Ted was my first client in the clinic. He was a retired veteran in hospice care in need of a full estate plan. When I walked into the room my first day, he took a long look at me and said, “You’ve got good style. I like that.” From that moment on, I knew we would be friends. Through my conversations with Ted, I learned that one of his adult children had been causing trouble in the family by attempting to leave the entire estate to himself. But Ted wanted to dispose of everything to his grandchildren. I also learned that Ted had a family from a previous relationship that none of his children seemed to know about. In fact, he even had a granddaughter he had lost contact with. These were all factors that I had to account for when drafting an efficient estate plan.

For several months, Ted and I would meet to talk and revise his estate planning documents. In that time, Ted taught me a lot about life. Sure, I taught him a lot about estate planning, but I learned so much more from him. I learned about his work as a carpet installer. I learned about his time in the army and the friends he had made and lost. I learned that his favorite foods were hamburgers and apple pies from McDonalds. I learned about mistakes he had made in life and regrets he had.

By the time my last day with Ted came, it felt surreal to say goodbye. I realized as he signed and executed his will that my work was over—I had fulfilled the job I came to do. Ted finally had an estate plan that left his legacy the way he wanted it. We chatted for a little longer after the will was finished, delaying the inevitable. I asked if he needed anything else. Ted smiled at me. “It’s time,” he said. And we both knew. He shook my hand and thanked me. I thanked him back. And that was the last time we saw each other.

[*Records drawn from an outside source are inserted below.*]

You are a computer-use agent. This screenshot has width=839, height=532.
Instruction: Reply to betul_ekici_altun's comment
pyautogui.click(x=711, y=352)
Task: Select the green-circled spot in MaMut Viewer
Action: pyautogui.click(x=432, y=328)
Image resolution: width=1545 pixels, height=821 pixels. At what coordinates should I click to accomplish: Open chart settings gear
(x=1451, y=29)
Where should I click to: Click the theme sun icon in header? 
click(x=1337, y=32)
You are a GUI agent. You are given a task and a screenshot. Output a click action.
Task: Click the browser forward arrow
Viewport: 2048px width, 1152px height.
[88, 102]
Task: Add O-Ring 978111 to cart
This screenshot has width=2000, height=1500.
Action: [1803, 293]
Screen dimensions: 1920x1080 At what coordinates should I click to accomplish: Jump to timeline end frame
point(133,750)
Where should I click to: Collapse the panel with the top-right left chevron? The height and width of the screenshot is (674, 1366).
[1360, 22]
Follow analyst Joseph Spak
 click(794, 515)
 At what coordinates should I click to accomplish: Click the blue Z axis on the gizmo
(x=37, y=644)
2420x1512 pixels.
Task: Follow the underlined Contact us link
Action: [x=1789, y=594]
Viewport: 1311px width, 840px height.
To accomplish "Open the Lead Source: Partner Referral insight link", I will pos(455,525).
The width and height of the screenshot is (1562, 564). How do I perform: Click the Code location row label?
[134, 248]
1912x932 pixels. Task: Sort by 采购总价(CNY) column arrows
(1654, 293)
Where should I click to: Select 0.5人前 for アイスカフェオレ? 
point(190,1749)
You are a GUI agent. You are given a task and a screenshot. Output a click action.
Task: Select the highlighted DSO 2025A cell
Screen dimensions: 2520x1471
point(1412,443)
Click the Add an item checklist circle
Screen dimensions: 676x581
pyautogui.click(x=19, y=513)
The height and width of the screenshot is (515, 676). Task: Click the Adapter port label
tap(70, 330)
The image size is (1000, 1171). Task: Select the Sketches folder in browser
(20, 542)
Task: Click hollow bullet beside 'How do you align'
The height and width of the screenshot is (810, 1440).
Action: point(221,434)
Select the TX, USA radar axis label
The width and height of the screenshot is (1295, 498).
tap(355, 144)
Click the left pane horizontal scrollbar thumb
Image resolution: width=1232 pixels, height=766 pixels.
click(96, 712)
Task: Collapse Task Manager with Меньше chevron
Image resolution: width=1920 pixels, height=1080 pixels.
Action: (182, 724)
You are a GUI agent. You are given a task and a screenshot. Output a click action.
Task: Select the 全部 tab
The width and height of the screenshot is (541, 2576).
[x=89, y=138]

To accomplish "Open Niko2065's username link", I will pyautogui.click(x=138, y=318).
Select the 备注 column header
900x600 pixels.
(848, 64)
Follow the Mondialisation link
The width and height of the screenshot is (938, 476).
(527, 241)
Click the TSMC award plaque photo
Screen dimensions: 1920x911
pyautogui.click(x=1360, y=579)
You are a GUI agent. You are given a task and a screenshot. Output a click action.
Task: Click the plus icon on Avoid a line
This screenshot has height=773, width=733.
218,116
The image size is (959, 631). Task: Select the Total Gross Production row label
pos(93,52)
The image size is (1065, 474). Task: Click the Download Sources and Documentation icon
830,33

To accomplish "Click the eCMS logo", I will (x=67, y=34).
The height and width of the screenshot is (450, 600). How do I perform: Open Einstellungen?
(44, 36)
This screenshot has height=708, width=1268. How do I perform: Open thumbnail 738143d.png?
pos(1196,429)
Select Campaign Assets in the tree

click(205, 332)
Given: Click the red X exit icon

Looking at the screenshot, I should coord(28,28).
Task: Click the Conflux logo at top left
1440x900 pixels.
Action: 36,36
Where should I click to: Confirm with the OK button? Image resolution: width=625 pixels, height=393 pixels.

In law school, it is easy to get trapped focusing on the big picture. What firm do I want to work at after graduation? Corporate law or litigation or maybe clerkship? What will be my career path? But working with Ted, I remembered that there are so many things much more important to me. Ted taught me to appreciate the minutiae: the small conversations and laughs and stories he told me as I sat beside his hospital bed. At the end of my life, I think what will be meaningful to me is the connections I have made—the people I have impacted and who have impacted me in return. My time with Ted was limited, only a few months. But in those months, we were two very different people from different backgrounds who connected. And that was enough.

*Client’s name has been changed for confidentiality.